New Medications Face Tough Scrutiny

By Tara Hulen

diet pillsPeople looking to lose a little extra padding now have help from two new Food and Drug Administration (FDA)-approved devices (see main story). But obese patients who need to lose serious amounts of weight for their health will not have the assistance of three much-anticipated diet drugs. In October 2010, the FDA rejected initial applications for Qnexa and lorcaserin in the same week, taking these treatment options off the table. In December 2010, a third drug, Contrave, received an endorsement from an FDA panel of experts, but the agency ultimately declined to approve Contrave on January 31, 2011.

These decisions do not necessarily represent the end of the road for any of the three drugs. The FDA asked Contrave’s manufacturer to complete a long-term study of heart attack risk. It requested more information on cardiac effects, risks of birth defects, and marketing issues for Qnexa, and rejected lorcaserin in its current form because it caused tumors in lab rats. Concern over side effects has been an ongoing issue for diet drugs, however. In early October 2010, the manufacturer of the weight-loss drug Meridia withdrew it from the market after 13 years over concerns of heart attack and stroke risk for certain patients.

High Standards

Such examples illustrate a clear need for caution, but the standards for weight-loss drugs are extraordinarily high, say UAB researchers. “The FDA has been very hard on drugs for metabolic diseases in the last year, and so it is very risk-adverse,” says W. Timothy Garvey, M.D., chair of the UAB Department of Nutrition Sciences and a principal investigator in clinical trials of Qnexa; UAB was one of a small group of test sites for the drug.

Garvey recognizes the necessity for caution because “there’s a lot of abuse potential with diet drugs.” He adds that “the FDA has to do its job carefully and assess risks, but consider benefit as well. These drugs, I think, offer a lot of promise for benefit, and there’s a huge clinical need.”
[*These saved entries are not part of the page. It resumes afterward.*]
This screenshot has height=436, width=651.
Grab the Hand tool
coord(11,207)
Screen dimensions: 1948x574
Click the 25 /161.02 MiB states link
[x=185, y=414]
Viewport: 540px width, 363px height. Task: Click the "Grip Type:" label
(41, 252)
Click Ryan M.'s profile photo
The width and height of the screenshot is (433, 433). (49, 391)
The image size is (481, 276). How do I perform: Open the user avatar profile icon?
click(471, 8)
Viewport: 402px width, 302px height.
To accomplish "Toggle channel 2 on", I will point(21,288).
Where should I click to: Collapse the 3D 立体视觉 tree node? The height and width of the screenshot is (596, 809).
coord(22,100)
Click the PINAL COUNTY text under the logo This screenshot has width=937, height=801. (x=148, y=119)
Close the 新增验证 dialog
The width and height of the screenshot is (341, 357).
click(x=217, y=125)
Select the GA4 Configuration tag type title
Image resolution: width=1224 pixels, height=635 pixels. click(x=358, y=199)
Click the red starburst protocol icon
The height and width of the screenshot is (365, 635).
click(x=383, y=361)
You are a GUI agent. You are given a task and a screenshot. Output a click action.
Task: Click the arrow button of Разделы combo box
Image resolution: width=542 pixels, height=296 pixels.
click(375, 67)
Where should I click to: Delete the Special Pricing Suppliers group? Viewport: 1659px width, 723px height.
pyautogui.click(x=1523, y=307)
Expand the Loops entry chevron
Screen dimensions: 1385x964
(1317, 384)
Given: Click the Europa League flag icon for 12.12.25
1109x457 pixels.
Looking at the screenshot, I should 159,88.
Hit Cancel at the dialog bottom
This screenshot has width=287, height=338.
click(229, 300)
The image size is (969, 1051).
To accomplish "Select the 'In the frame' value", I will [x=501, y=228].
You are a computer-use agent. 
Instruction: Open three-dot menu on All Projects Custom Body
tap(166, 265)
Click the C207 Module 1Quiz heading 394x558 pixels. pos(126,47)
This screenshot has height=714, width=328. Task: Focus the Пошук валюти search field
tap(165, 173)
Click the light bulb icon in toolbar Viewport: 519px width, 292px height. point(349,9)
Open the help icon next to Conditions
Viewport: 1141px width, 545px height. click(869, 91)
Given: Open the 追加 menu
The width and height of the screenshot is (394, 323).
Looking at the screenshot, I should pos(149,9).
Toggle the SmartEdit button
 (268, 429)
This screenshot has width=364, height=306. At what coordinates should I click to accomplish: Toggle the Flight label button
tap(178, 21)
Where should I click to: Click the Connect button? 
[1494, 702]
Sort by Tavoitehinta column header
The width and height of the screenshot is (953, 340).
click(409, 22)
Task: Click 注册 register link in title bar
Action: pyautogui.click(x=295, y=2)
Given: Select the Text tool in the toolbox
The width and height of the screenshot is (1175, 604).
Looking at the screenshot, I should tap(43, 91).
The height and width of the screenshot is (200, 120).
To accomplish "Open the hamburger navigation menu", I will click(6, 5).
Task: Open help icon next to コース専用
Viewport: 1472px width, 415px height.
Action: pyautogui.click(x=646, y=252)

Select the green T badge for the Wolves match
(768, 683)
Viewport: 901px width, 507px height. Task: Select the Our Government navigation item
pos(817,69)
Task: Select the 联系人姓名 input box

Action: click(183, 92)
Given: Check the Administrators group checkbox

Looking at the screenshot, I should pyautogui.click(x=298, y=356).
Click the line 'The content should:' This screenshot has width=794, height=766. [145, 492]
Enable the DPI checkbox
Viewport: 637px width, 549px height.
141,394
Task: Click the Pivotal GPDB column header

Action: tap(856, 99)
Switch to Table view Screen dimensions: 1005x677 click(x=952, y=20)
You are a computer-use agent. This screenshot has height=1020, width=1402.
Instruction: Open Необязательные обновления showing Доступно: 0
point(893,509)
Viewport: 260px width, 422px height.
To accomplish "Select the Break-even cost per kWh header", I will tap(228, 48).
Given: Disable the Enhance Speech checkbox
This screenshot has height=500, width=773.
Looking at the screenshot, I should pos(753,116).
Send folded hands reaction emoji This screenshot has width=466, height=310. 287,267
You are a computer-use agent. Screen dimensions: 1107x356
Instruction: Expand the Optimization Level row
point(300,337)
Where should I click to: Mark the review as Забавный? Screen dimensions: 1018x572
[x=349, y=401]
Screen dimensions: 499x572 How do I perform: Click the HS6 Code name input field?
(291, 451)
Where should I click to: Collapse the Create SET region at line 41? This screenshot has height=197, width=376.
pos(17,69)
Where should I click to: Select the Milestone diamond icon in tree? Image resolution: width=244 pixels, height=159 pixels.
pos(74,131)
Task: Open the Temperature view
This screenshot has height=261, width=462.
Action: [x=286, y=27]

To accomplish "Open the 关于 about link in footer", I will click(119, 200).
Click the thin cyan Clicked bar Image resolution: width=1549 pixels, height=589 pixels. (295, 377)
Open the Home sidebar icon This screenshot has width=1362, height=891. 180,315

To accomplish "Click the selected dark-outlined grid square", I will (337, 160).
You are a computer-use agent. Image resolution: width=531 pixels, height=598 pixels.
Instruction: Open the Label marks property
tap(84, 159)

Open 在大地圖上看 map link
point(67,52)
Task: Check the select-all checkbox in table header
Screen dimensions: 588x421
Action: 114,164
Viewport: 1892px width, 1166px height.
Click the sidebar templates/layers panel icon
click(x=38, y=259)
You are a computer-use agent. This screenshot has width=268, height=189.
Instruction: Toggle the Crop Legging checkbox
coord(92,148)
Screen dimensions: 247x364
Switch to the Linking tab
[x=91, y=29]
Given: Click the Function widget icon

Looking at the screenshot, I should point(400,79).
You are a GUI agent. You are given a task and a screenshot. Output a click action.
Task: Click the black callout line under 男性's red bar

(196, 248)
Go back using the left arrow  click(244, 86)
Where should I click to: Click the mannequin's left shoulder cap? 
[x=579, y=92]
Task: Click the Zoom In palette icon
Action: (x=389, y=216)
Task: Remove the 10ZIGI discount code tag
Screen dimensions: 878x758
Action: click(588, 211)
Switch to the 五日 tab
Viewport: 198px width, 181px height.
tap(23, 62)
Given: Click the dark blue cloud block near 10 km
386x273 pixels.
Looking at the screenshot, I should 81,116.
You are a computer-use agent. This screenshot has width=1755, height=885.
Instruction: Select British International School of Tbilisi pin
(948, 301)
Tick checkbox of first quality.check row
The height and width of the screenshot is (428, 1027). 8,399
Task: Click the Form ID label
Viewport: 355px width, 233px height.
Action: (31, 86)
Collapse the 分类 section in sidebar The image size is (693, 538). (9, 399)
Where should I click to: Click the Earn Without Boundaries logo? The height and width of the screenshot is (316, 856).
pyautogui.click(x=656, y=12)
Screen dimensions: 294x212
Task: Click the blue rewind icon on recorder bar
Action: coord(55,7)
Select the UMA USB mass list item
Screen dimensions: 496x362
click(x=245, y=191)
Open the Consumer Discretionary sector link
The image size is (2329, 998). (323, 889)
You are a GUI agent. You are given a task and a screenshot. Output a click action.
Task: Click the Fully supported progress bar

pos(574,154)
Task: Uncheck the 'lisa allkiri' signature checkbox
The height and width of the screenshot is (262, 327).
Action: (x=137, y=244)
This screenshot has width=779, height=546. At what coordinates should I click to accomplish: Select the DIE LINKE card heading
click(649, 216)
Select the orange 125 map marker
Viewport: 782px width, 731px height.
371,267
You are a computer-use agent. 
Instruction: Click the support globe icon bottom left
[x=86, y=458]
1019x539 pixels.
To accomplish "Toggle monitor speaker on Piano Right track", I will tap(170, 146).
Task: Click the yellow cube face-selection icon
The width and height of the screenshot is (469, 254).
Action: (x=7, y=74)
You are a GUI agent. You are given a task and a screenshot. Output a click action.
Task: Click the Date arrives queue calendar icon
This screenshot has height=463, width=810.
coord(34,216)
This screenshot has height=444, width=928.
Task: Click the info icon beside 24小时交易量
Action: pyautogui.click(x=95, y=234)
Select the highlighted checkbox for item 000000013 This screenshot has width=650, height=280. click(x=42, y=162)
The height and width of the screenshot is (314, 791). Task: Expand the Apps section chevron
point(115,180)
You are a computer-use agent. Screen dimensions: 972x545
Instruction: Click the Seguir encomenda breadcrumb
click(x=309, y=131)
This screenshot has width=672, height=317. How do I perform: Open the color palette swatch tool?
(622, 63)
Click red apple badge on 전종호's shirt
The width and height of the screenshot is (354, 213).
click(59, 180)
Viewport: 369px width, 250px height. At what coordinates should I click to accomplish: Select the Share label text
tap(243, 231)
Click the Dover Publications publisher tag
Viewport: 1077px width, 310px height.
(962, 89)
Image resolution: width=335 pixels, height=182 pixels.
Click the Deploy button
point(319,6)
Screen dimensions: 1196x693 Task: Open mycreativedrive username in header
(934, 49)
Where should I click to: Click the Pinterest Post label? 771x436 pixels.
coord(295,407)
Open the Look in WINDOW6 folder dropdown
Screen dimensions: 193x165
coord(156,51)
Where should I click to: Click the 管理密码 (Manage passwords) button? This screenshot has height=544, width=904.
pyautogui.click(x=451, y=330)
UAB weight-loss expert Jamy Ard, M.D., a member of the advisory board for the company that makes lorcaserin, Arena Pharmaceuticals, says that perceptions often come into play. The attitude that obesity is a lifestyle choice can lead to the misconception that diet pills are just for cosmetic use, akin to elective surgery, rather than life-saving options for people with real weight problems, he explains.

Devices such as cosmetic “fat-zapping” machines get approved with much less scrutiny, Ard says. “The number of studies required for these devices to be approved is a handful, but you have to devote millions and millions of dollars of research on medications to get them approved.”

Serious Need for Diet Drugs

Both Garvey and Ard say that people haven’t gotten used to the idea that obesity is a disease and a major public health issue. “It’s not just because people eat more than they should,” Garvey says. “It’s highly genetically determined, and we as clinicians need medications to treat this disease.”

Ard describes a serious need for diet drugs that are safe for long-term use so that obesity can be treated as a chronic disease, just like high blood pressure. When patients stop taking a helpful weight-control medication, they often gain the weight back despite other efforts, just as high blood pressure might return without drugs to lower it, he says.

Every time a drug is rejected, even temporarily, Garvey worries that it will have a chilling effect on research for obesity drugs—although there is a huge profit potential if they win approval and prove effective. And Garvey is optimistic that new treatments will eventually reach patients. Two of the three drugs now under scrutiny consist of drugs approved to treat other conditions, such as epilepsy and migraine headaches. Garvey says that might make it easier to satisfy FDA requests for more information by using existing data from similar patient populations.

Both researchers stress that responsible physicians will administer diet drugs only in combination with a comprehensive diet, exercise, and support plan. “All of the clinical trials were done with the patient taking the drug in combination with lifestyle intervention and regular physician follow-ups," Garvey says.